By George O’Reilly
Transitional Conference Leader
Having never been to present-day Israel or Palestine, the historical setting of much of the biblical stories and events of our Christian heritage, I have never observed “shepherding” in that regional and cultural context. I have seen sheep freely pasturing on the Mourne Mountains of Northern Ireland and in the lush green fields of Ireland’s central farm land. I have observed “shepherding” in Northern Arizona as a young person living on the Navajo Reservation. In that climate, rain is quite sparse indeed in a region designated as “semi-arid wasteland” by the US Bureau of Land Management. Coarse brush and tough weeds prevail, with only sparse scatterings of grass and other plants useful for pasturing sheep or raising cattle. Quite a dramatic difference indeed!

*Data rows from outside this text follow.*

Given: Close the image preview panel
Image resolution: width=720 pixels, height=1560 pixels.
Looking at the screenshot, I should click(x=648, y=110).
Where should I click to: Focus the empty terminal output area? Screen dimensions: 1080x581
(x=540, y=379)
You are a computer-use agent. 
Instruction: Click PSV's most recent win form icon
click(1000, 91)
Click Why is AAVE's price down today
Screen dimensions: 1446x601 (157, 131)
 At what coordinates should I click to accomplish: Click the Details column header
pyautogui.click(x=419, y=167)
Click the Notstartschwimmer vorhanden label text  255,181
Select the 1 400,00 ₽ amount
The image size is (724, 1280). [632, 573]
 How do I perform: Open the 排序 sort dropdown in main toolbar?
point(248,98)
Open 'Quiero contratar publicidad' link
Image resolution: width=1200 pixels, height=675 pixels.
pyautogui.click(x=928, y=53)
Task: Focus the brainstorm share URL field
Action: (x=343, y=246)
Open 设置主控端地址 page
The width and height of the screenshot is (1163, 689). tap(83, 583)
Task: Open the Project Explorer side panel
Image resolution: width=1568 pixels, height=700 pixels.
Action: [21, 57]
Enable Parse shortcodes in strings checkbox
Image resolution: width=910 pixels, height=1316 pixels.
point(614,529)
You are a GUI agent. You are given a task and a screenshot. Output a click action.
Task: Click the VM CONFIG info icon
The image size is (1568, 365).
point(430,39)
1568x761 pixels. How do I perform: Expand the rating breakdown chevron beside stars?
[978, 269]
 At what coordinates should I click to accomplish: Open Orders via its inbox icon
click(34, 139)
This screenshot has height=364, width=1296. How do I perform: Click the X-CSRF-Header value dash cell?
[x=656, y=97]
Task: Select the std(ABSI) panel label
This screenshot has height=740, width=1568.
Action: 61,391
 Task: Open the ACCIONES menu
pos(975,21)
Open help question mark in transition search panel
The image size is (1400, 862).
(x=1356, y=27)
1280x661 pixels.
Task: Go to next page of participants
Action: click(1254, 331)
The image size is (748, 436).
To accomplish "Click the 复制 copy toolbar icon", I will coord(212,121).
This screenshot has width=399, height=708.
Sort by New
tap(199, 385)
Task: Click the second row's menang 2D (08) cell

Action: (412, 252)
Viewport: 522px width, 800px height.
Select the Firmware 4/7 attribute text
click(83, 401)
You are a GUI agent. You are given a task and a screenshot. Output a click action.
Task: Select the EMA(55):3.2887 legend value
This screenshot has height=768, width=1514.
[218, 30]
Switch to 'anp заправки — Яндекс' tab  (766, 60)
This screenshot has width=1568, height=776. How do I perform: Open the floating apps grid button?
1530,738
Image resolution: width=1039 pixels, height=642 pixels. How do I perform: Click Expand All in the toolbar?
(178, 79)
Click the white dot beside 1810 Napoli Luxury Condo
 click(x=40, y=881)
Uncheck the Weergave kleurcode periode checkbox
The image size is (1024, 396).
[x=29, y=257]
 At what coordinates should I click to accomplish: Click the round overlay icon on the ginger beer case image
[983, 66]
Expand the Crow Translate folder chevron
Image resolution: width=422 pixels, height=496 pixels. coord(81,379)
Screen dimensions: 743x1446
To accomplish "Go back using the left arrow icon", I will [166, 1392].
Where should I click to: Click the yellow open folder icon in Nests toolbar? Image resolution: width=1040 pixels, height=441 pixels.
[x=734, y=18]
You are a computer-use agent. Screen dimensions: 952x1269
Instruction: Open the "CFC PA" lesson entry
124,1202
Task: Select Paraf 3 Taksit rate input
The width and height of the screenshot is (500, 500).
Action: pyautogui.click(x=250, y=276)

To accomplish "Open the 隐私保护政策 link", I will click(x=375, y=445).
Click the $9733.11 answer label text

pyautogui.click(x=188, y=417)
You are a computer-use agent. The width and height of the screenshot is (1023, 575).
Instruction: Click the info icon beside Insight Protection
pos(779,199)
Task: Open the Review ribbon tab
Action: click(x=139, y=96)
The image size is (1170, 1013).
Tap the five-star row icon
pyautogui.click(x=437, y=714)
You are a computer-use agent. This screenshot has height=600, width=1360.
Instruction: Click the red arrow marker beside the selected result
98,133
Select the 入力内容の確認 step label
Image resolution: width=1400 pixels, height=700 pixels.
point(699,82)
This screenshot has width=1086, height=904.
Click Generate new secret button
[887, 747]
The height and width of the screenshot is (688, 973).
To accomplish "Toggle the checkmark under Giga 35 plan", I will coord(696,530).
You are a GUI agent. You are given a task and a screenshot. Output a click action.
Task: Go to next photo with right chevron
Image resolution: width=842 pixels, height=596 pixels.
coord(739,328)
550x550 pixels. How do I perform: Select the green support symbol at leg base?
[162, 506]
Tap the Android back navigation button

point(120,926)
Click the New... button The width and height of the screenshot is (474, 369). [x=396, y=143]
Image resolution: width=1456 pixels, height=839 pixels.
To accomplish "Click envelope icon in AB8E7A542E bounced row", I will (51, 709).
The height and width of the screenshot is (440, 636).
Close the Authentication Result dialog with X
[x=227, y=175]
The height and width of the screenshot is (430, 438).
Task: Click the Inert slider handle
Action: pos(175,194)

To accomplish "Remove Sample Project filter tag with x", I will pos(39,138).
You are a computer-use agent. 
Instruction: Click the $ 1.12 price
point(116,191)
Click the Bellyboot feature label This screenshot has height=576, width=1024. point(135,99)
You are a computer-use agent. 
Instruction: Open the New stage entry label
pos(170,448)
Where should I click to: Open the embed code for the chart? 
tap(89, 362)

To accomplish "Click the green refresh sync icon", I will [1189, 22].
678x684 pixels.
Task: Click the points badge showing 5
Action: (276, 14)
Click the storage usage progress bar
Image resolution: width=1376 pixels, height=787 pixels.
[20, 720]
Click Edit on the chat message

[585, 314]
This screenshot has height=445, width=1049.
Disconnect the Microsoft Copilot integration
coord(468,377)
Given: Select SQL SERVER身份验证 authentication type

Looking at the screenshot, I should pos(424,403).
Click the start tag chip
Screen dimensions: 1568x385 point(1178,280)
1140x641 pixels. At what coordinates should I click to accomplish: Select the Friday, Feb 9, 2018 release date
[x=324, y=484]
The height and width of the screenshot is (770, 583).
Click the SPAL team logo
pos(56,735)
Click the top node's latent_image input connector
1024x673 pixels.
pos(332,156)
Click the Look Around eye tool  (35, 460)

I have imagined the hills of Palestine to be much more similar to the sparse grasses of Northern Arizona than to the lush fields of Ireland and Northern Ireland. Such different environments require dramatically different practices in shepherding or pasturing sheep. In the more lush portions of Ireland, for example, sheep may be pastured in large fenced areas where dark green grass is abundant and water always close at hand. In Northern Arizona, shepherds —more often than not young boys or girls or sometimes old women — spent much of their time following a slow-moving flock through fairly large areas as they sought out the infrequent patches of grass among the brush and large weeds. They also had to know to what area they should herd the flock before beginning the somewhat leisurely — if not boring — task of waiting until the sheep had found most of the grass in an area and then herding them on to the next selected area of feeding.
One interpretation I might draw from these varied experiences is that the best shepherds order their task to aid the flock to flourish “organically” where the flock actually lives. To adopt the shepherding practice of each other’s regions would be foolish indeed! To move sheep repeatedly around in Northern Ireland would simply not work in the first place since there is no “open range,” but only separately owned and managed pastures. To pen the flock on a limited area in Arizona would be a disaster, since with the lack of sufficient forage the sheep would waste away and be famished.
If we consider this notion with the images of the sheep and shepherds of various biblical passages, we may begin to perceive that the orientation of the shepherd must always be the patterns of everyday living of the sheep in the actual context of where they live. While this is not often directly addressed in the biblical narratives, it is always implied. The good shepherd causes the flock to flourish by wisely acting with both the need of the sheep and the resources and challenges of their pasture lands in mind. When Peter in 1 Peter 5:1-2 refers to the leaders of the church as under-shepherds, and admonishes them to “shepherd the flock of God,” certainly the use of such a metaphor implies leadership oriented to the needs of the flock, not the preferences of the shepherd.
Obviously the shepherd does not abandon the knowledge which they have of land and dangers. But the shepherd also does not act on personal agitation and push the flock from one pasture to another when adequate grass remains where the flock is pasturing. The good shepherd works to retain the natural calmness of a flock well fed and well protected and does not stir up the flock unnecessarily. For no matter the context of pasture and environment, the good shepherd considers first the flourishing of the flock and fulfills his task to bring that purpose to the most peaceable end for the flock.
Perhaps amid this season of familiar stories of grazing sheep and startled shepherds we might do well to consider what makes a good shepherd, and what the Good Shepherd most wants of those who shepherd the flock of God. Blessings to each and all in this season of tales old and familiar, but always new and mysterious!